**WHAT TO WORK ON**
Give again, word for word, the stretch of lines from the one containing "Image resolution: width=655" through the one containing "The height and width of the screenshot is (502, 599).".

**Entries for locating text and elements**
● ● ● ●

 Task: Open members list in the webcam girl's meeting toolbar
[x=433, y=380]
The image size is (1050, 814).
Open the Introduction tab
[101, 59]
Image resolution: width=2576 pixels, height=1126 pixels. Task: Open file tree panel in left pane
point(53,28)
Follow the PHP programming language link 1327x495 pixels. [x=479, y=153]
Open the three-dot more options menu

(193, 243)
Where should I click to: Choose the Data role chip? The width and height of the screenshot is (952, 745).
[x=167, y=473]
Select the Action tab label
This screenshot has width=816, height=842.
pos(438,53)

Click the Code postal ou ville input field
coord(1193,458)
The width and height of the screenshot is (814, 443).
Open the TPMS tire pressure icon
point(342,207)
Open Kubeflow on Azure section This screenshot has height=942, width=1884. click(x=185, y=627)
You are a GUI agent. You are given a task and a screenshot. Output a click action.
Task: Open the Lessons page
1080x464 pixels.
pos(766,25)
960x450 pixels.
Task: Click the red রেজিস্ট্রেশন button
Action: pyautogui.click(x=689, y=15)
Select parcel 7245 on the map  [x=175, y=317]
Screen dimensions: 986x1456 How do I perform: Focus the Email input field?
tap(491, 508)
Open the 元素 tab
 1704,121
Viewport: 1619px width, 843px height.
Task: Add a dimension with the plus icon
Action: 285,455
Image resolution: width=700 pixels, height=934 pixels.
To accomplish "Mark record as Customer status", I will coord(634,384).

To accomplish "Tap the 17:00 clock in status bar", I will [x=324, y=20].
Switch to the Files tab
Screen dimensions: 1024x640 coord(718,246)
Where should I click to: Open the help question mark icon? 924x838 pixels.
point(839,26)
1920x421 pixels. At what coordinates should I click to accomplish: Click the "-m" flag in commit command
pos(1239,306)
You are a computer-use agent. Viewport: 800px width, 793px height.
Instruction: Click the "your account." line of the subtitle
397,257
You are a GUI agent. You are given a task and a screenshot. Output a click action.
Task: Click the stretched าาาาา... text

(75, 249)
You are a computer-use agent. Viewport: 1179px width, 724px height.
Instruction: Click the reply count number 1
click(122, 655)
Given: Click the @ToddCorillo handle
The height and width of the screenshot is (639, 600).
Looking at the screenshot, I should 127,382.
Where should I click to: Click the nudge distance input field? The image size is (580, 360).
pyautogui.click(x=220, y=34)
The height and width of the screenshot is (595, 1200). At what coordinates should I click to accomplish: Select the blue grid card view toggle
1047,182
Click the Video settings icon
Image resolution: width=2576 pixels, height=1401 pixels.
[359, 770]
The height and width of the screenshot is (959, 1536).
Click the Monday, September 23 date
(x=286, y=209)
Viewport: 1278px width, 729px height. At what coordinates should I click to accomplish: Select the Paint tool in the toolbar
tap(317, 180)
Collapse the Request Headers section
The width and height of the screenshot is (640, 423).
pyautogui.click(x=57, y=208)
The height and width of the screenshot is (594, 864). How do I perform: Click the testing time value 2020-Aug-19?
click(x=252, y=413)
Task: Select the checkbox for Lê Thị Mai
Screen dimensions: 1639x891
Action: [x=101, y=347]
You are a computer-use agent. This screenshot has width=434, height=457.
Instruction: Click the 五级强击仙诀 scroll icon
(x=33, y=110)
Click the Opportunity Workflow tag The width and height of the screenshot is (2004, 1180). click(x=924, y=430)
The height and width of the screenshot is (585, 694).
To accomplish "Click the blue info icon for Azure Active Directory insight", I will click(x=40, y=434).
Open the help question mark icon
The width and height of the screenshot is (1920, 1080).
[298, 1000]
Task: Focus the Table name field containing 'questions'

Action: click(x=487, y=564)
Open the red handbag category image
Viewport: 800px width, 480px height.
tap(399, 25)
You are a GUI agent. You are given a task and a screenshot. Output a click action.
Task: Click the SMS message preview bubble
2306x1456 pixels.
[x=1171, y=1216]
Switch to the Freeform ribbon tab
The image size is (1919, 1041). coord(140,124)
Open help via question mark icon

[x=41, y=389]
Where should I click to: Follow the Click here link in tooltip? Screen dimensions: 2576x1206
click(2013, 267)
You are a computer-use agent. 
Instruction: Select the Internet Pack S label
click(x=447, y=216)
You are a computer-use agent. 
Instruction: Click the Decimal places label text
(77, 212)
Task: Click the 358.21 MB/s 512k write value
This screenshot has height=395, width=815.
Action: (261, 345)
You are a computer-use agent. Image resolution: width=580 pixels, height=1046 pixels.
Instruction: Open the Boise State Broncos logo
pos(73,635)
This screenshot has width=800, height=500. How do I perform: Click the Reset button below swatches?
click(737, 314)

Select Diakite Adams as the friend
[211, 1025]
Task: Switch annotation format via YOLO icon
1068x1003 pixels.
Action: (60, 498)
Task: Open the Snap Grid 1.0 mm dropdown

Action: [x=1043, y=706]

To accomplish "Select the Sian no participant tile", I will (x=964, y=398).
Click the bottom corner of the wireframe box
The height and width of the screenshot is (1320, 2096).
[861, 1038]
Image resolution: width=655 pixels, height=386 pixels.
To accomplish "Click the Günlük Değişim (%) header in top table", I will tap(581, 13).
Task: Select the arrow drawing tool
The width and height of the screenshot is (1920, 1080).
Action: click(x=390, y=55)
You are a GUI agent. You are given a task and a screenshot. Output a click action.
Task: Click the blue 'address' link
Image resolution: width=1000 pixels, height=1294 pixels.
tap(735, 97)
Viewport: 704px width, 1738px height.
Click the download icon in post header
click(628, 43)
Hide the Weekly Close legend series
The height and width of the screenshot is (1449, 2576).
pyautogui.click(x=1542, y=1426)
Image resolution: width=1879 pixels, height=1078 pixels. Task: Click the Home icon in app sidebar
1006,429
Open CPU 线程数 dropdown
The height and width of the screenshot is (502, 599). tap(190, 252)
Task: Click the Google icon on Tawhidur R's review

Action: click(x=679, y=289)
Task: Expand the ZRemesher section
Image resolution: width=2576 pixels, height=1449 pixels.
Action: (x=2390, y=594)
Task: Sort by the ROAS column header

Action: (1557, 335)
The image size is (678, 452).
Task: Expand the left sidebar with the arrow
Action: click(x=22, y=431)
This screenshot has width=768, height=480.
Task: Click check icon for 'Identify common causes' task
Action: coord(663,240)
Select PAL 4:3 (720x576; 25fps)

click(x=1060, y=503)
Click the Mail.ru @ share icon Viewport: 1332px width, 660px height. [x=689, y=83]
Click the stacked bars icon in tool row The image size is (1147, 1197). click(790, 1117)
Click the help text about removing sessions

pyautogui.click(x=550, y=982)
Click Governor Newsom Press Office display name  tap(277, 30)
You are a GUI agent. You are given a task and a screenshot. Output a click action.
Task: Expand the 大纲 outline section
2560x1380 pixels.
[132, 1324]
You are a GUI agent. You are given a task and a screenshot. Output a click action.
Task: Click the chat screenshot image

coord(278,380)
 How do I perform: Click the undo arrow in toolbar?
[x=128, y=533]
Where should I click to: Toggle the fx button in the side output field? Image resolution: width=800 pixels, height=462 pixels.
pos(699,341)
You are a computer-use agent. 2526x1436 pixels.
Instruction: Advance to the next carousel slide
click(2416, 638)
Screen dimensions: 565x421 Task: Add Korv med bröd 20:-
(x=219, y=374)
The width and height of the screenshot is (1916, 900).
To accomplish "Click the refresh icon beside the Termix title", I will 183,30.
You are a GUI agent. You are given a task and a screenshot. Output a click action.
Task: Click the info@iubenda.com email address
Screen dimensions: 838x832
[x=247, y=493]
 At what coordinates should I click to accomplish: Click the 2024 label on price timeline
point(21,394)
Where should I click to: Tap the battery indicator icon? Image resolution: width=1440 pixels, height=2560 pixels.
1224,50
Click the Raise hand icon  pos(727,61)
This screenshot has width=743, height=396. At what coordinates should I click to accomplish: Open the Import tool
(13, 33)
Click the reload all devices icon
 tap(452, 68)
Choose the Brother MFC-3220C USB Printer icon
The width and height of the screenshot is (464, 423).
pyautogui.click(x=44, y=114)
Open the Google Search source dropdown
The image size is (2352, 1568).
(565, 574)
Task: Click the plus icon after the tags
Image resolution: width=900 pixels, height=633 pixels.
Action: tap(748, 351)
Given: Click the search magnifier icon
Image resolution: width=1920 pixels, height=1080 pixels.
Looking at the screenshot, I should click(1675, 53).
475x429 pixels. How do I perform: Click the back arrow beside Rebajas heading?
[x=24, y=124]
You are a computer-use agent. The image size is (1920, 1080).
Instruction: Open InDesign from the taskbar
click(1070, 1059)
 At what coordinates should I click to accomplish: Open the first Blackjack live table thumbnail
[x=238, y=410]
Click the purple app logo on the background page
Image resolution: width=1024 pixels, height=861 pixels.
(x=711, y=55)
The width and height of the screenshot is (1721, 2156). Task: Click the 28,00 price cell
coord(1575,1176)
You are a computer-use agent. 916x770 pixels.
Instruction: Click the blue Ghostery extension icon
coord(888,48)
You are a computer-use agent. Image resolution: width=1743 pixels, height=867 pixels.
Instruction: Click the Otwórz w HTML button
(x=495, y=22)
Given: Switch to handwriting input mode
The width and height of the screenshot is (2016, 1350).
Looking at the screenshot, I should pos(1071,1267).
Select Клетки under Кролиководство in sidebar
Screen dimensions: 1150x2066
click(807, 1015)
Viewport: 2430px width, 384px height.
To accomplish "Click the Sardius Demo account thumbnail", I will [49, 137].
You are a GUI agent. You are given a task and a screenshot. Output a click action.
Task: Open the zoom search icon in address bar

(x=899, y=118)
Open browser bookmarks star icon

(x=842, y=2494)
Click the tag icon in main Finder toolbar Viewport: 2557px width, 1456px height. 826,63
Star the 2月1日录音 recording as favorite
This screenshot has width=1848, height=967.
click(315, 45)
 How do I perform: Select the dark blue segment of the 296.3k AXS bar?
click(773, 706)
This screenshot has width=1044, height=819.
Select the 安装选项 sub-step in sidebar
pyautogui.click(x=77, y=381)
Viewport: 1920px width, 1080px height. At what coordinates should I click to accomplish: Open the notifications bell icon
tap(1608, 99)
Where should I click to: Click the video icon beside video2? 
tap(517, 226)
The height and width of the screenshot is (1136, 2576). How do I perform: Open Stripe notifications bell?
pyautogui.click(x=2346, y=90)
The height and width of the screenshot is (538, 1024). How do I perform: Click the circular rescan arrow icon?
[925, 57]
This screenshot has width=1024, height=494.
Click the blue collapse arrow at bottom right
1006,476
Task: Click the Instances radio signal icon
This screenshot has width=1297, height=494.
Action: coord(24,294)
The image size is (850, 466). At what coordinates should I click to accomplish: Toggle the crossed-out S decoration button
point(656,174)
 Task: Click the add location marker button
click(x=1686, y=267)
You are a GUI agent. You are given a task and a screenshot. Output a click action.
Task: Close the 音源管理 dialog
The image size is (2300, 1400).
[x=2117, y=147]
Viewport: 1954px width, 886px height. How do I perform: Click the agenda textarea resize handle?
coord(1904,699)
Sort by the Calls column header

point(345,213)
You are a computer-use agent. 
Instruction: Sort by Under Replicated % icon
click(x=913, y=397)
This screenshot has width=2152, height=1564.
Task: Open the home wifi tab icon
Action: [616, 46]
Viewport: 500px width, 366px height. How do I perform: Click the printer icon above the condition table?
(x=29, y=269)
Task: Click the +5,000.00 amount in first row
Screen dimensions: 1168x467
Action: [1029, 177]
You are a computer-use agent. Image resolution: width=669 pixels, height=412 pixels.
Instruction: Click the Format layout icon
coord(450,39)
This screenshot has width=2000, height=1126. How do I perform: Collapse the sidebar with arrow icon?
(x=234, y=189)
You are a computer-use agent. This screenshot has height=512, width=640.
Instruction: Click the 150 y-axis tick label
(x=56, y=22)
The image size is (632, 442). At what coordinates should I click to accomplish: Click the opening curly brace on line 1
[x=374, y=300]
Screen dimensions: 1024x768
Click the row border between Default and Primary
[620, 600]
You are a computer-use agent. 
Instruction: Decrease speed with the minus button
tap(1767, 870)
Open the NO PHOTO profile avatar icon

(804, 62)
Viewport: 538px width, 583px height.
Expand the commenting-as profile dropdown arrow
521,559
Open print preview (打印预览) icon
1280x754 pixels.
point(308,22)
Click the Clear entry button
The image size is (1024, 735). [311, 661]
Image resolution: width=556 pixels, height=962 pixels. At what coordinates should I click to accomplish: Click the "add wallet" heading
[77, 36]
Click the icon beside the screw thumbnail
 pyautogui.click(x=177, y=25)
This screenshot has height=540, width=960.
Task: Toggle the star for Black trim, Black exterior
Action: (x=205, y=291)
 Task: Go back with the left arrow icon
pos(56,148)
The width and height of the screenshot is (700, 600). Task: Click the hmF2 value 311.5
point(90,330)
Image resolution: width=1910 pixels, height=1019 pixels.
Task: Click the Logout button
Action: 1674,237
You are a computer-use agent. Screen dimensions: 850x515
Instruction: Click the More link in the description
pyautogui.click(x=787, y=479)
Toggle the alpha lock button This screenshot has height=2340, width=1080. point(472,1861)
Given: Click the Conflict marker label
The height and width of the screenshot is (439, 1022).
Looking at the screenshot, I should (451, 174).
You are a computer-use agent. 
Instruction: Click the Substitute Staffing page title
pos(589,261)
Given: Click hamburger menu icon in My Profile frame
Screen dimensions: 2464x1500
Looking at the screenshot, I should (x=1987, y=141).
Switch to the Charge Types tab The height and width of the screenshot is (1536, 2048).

● ● ● ●

**RESULT OF THIS TASK**
Image resolution: width=655 pixels, height=386 pixels.
To accomplish "Click the Günlük Değişim (%) header in top table", I will tap(581, 13).
Task: Select the arrow drawing tool
The width and height of the screenshot is (1920, 1080).
Action: click(x=390, y=55)
You are a GUI agent. You are given a task and a screenshot. Output a click action.
Task: Click the blue 'address' link
Image resolution: width=1000 pixels, height=1294 pixels.
tap(735, 97)
Viewport: 704px width, 1738px height.
Click the download icon in post header
click(628, 43)
Hide the Weekly Close legend series
The height and width of the screenshot is (1449, 2576).
pyautogui.click(x=1542, y=1426)
Image resolution: width=1879 pixels, height=1078 pixels. Task: Click the Home icon in app sidebar
1006,429
Open CPU 线程数 dropdown
The height and width of the screenshot is (502, 599). tap(190, 252)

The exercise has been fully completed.